Step 1

We have given the following values:

The mass of each cylinder D and E is ${m_D} = {m_E} = m = 10\;{\rm{kg}}$.

The coefficient of static friction between the cord and the peg is ${\mu _s} = 0.1$.

We are asked to calculate the largest angle $\theta $ so that the cord does not slip over the peg.

 
Step 2

The weight of each cylinder (D and E) is given by:

\[W = mg\]

Substitute 10 kg for m and $9.81\,{\rm{m}}/{{\rm{s}}^{\rm{2}}}$ for g in the above equation:

\[\begin{array}{c} W = \left( {10\;{\rm{kg}}} \right)\left( {9.81\;{\rm{m}}/{{\rm{s}}^2}} \right) \times \frac{{1\;{\rm{N}}}}{{1\;{\rm{kg}} \cdot {\rm{m}}/{{\rm{s}}^2}}}\\ = 98.1\;{\rm{N}} \end{array}\]
 
Step 3

Since pulley B is smooth, the tension in the cord between pegs A and C remains constant.

Draw a free-body diagram of point B.

Here, T is the tension in the cord AB and BC.

 
Step 4

Consider figure (a) and apply equilibrium equation of forces along the y-axis:

\[\begin{array}{c} \sum {{F_y}} = 0\\ T\sin \theta + T\sin \theta - W = 0\\ 2T\sin \theta = W\\ T = \frac{W}{{2\sin \theta }} \end{array}\]

Substitute the value of W in the above equation:

\[\begin{array}{c} T = \frac{{98.1\;{\rm{N}}}}{{2\sin \theta }}\\ = \frac{{49.05\;{\rm{N}}}}{{\sin \theta }} \end{array}\]
 
Step 5

Draw a labelled diagram of peg C.

Here, $\beta $ is the angle of contact of cord with the peg.

 
Step 6

Consider the figure (b), the angle of contact of the cord is given by:

\[\beta = \frac{\pi }{2} + \theta \]
 
Step 7

In the case where cylinder E is on the verge of ascending, the tension ${T_1}$ in the cord connected between peg C and cylinder E will be equal to the weight of cylinder E. Then,

\[{T_1} = W = 98.1\;{\rm{N}}\]

Also, on the verge of ascending, consider:

\[{T_2} = T = \frac{{49.05\;{\rm{N}}}}{{\sin \theta }}\]
 
Step 9

The relation between the tensions in the cord is given by:

\[{T_2} = {T_1}{e^{{\mu _s}\beta }}\]

Substitute the value of parameters in the above equation:

\[\begin{array}{c} \frac{{49.05\;{\rm{N}}}}{{\sin \theta }} = \left( {98.1\;{\rm{N}}} \right){e^{\left( {0.1} \right)\left( {\frac{\pi }{2} + \theta } \right)}}\\ \ln \left( {\frac{{0.5}}{{\sin \theta }}} \right) = \left( {0.1} \right)\left( {\frac{\pi }{2} + \theta } \right) \end{array}\]

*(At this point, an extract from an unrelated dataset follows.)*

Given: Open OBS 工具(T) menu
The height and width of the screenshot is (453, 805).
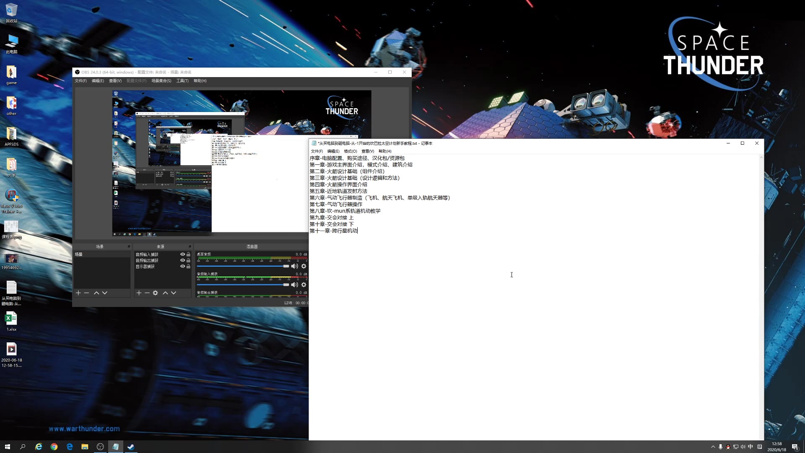Looking at the screenshot, I should tap(182, 81).
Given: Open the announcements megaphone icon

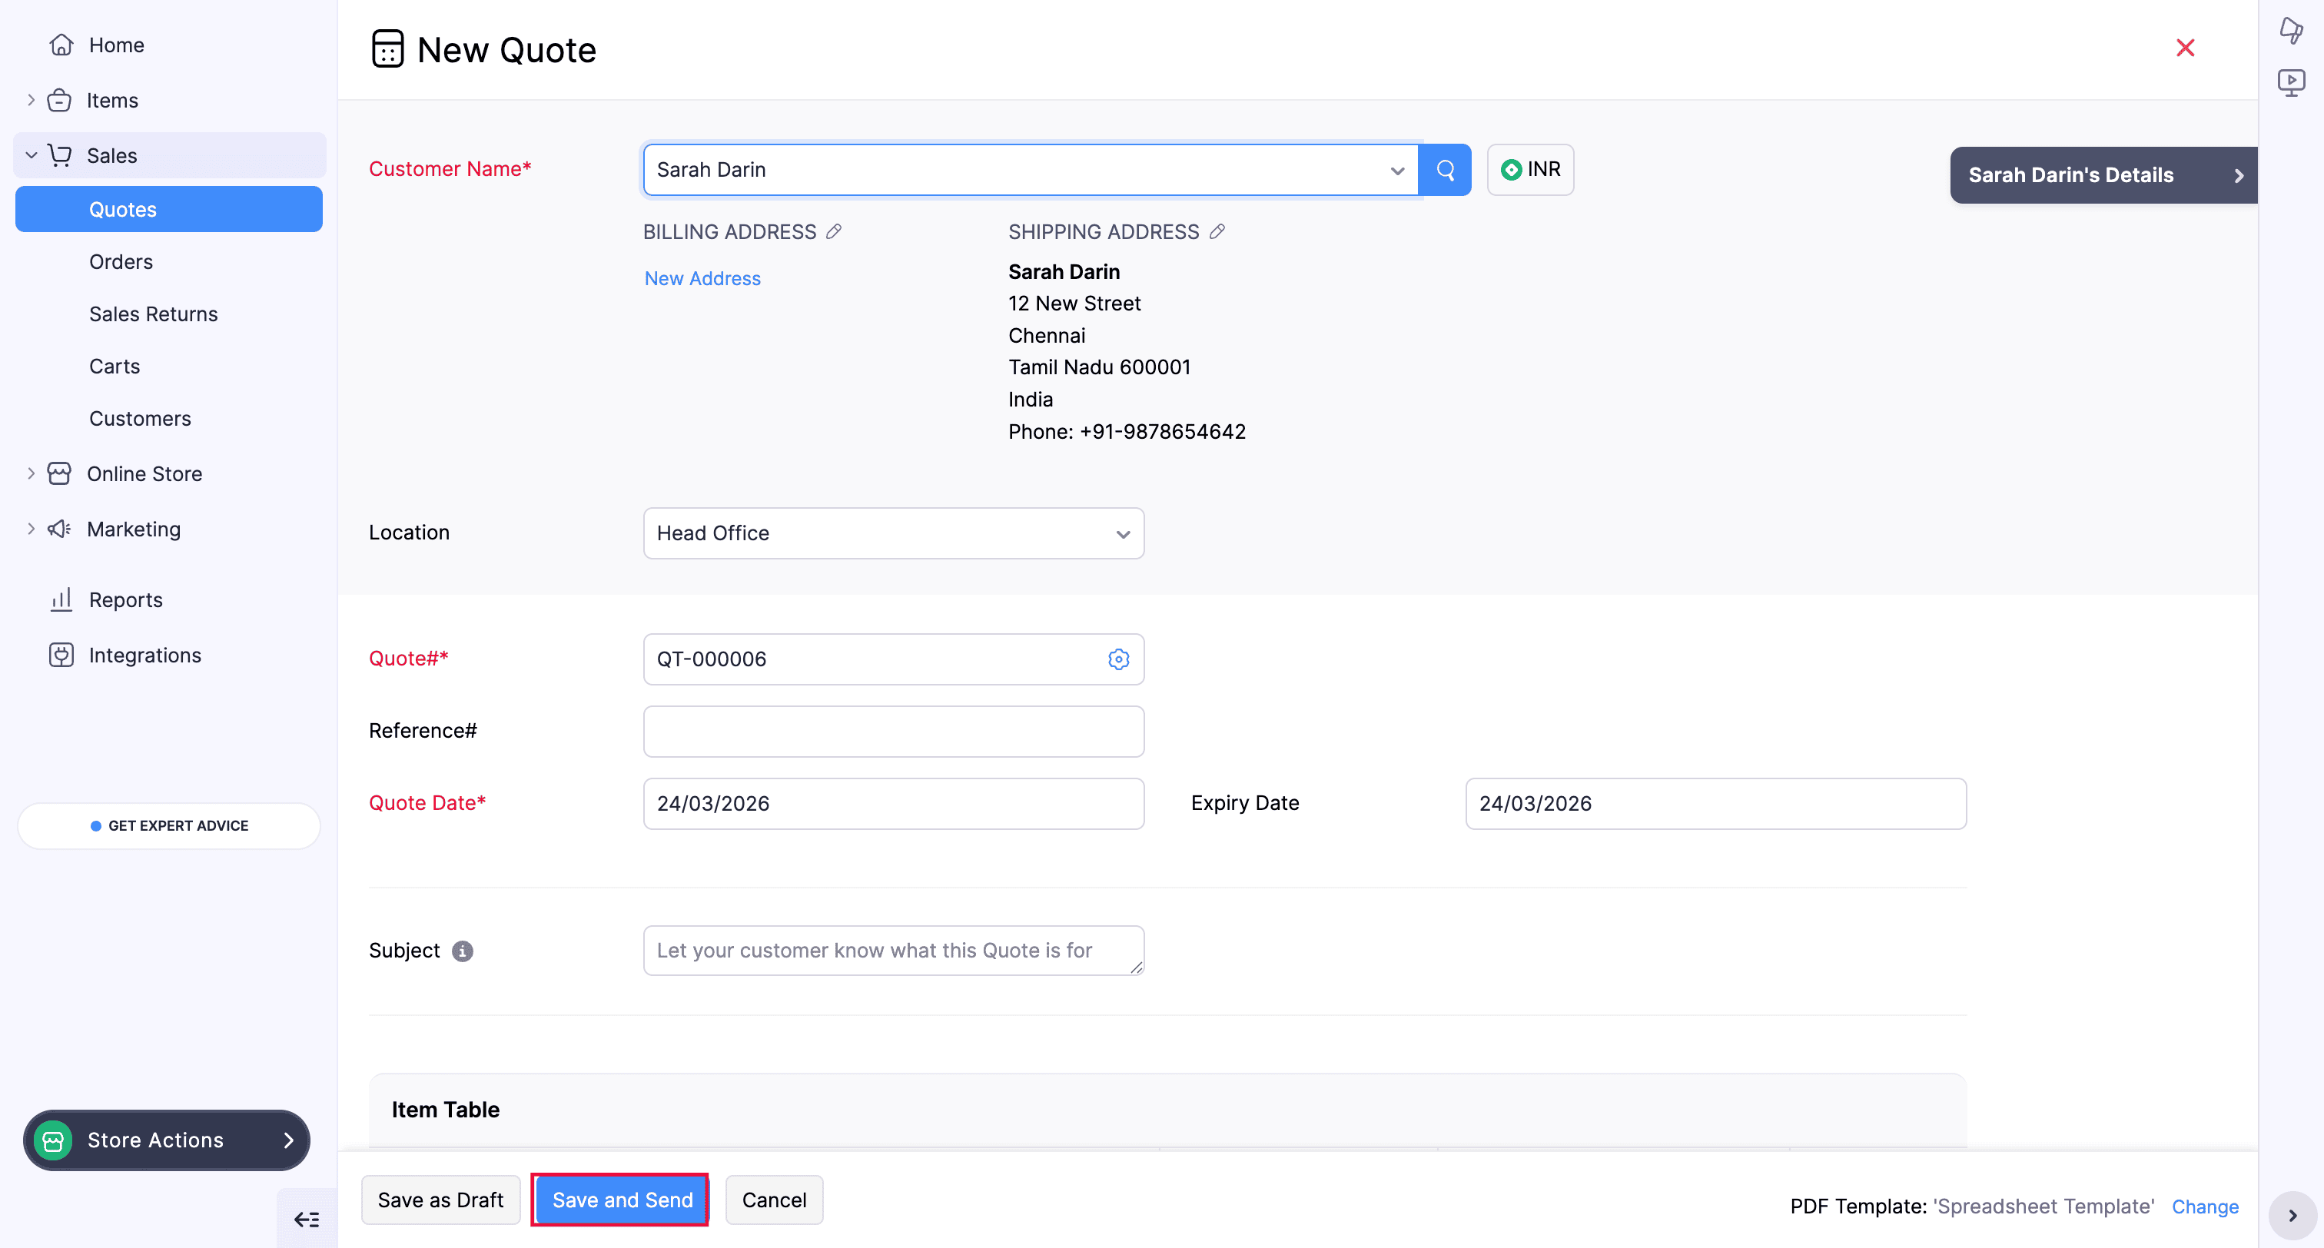Looking at the screenshot, I should (x=2291, y=30).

On solving the above equation by trial and error method, we get:

\[\begin{array}{c} \theta = 0.4221\;{\rm{rad}}\\ = 0.4221\;{\rm{rad}} \times \frac{{360^\circ }}{{2\pi \;{\rm{rad}}}}\\ = 24.2^\circ \end{array}\]
 
Step 10

In the case, the cylinder E is on the verge of descending. The tension ${T_2}$ in the cord connected between peg C and cylinder E will be equal to the weight of cylinder E. Then,

\[{T_2} = W = 98.1\;{\rm{N}}\]

Also, on the verge of ascending, consider:

\[{T_1} = T = \frac{{49.05\;{\rm{N}}}}{{\sin \theta }}\]
 
Step 11

The relation between the tensions in the cord is given by:

\[{T_2} = {T_1}{e^{{\mu _s}\beta }}\]

Substitute the value of parameters in the above equation:

\[\begin{array}{c} \left( {98.1\;{\rm{N}}} \right) = \frac{{49.05\;{\rm{N}}}}{{\sin \theta }}{e^{\left( {0.1} \right)\left( {\frac{\pi }{2} + \theta } \right)}}\\ \ln \left( {2\sin \theta } \right) = \left( {0.1} \right)\left( {\frac{\pi }{2} + \theta } \right) \end{array}\]

On solving the above equation by trial and error method, we get:

\[\begin{array}{c} \theta = 0.6764\;{\rm{rad}}\\ = 0.6764\;{\rm{rad}} \times \frac{{360^\circ }}{{2\pi \;{\rm{rad}}}}\\ = 38.75^\circ \end{array}\]
 
Step 12

Thus, the range of $\theta $ at which the cord does not slip on the peg C is:

\[24.2^\circ < \theta < 38.75^\circ \]

So, the largest angle for which the cord does not slip over the peg is ${\theta _{\max }} = 38.75^\circ $.